The public KG services hosted at kg.cmclinnovations.com each run in a separate Docker Container and are grouped into 'Stacks' using the 'docker-compose' tool. There are currently 3 Stacks, separated by their purpose (web, agent, and database), each with the potential for development, production, and test configurations. Using these Stacks means that system administrators can refresh/move/manage sets of Containers with single commands, rather than having to deal with each individual Container; as such, the process of updating a single service will entail updating the Stack's compose file (to update the version of the Image used), then reloading the entire Stack.
The following pipeline details the expected process for developing new KG related software, or Dockerizing an existing codebase. The software development process must include these steps before that software can be hosted on CMCL systems.
- Learn to use Docker.
- Developers should be familiar with basic Docker concepts as well as how to write a Dockerfile and docker-compose files.
- Develop your software.
- Code should be written as required.
- Developers should be conscious of their software's requirements; thinking about how these can be installed in a reproducible, isolated environment, will help later.
- Write a Dockerfile.
- Write the instructions that create an environment for your software to run.

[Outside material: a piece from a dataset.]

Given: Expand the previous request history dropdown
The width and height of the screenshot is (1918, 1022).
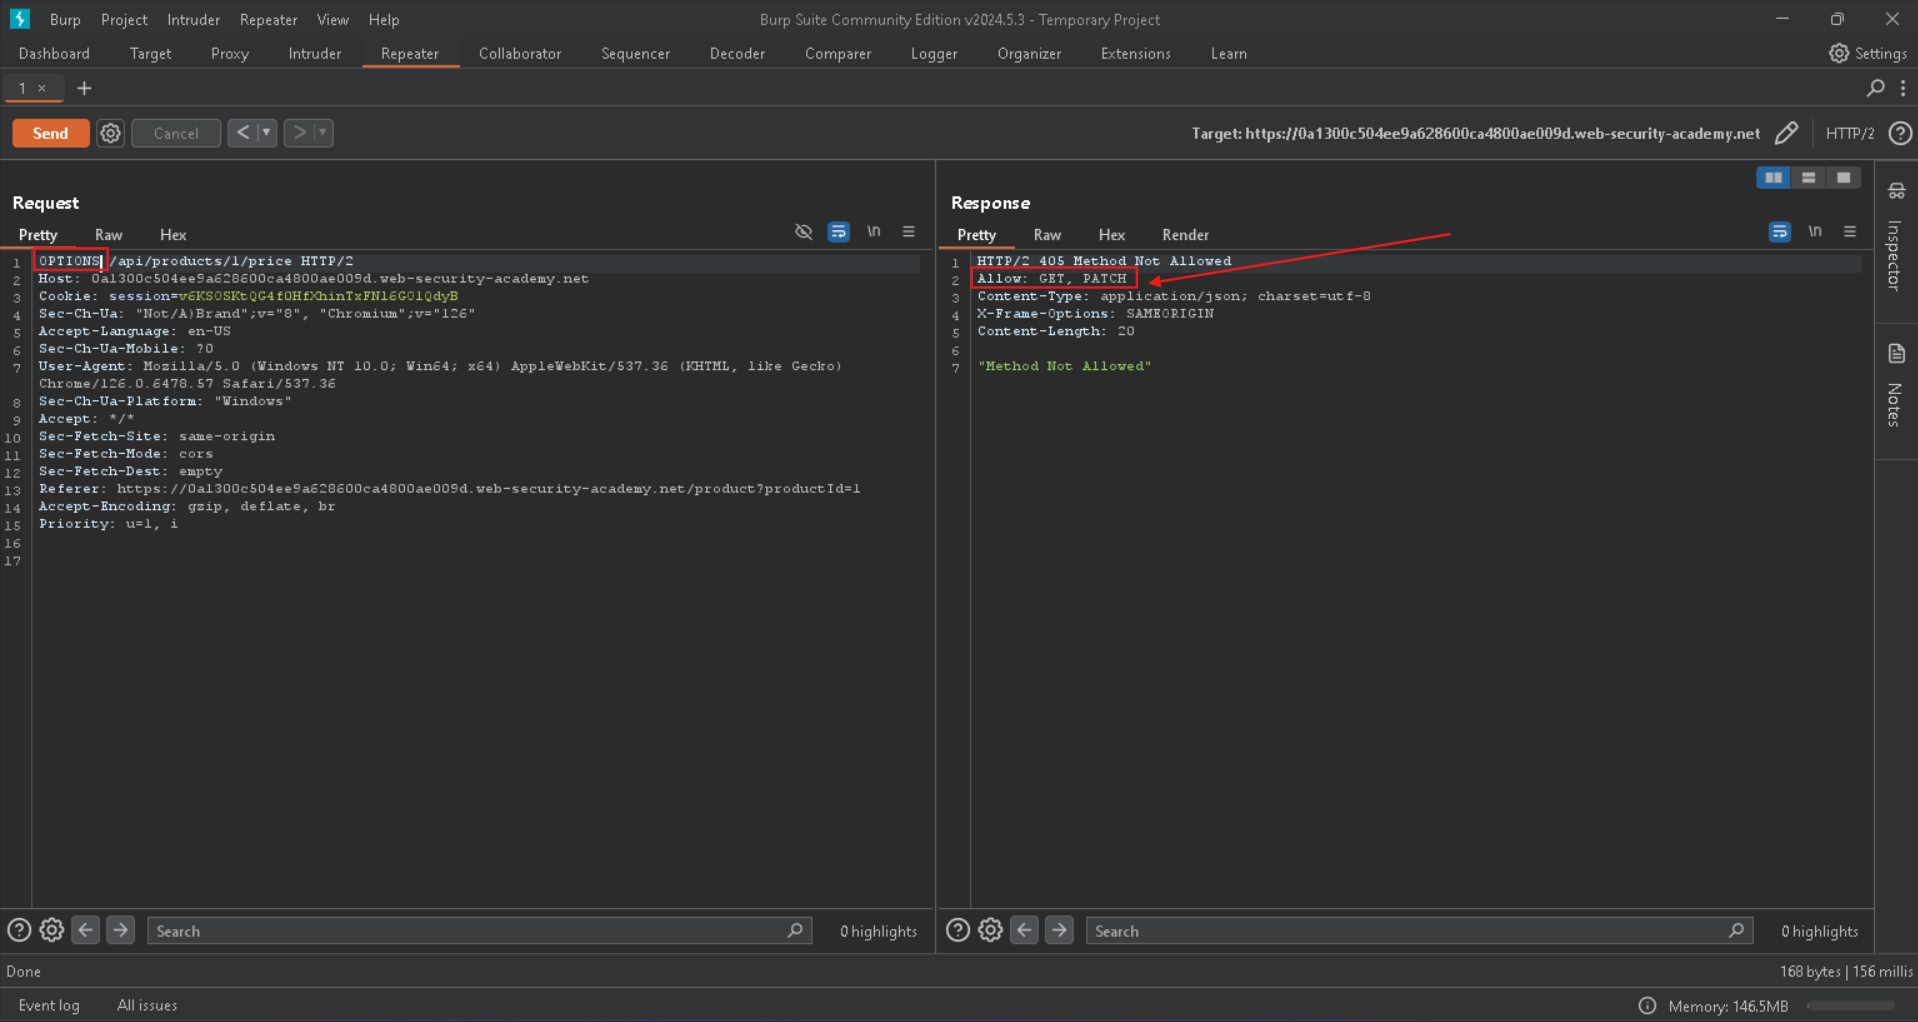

- Use the minimum amount of installed packages/data required for your software; large Images are difficult to maintain.
- Add an entry point to run your software when the Image is used to generate a Container.
- If your Dockerfile/service requires credentials, persistent data, or non-public binaries then please get in touch with the system administrators at CMCL to discuss the correct approach (see more on this below).
- Build a Docker Image.
- Create a docker-compose file solely for your software and use it to build an Image.
- This docker-compose file will also use your Image to generate and run a Container (if configured correctly).
- For an example of a single service docker-compose file, see ./examples/python_agent/docker-compose.yml (within the Deploy folder of TheWorldAvatar repository).
- Test your software within the Image.
- Local testing of your software within the Docker Container generated from your Image.
- Ensure there are no bugs, credentials, or dependency issues in your environment.
- You should test that at least one other developer can pull your changes, run your docker-compose file, and use the service successfully.
- If your software needs to interact with an existing agent or triplestore (to test reading or writing knowledge graph data, for example), this example explains how to spin up your own, local, version.
- Add the Image to a Docker Stack (see also this example).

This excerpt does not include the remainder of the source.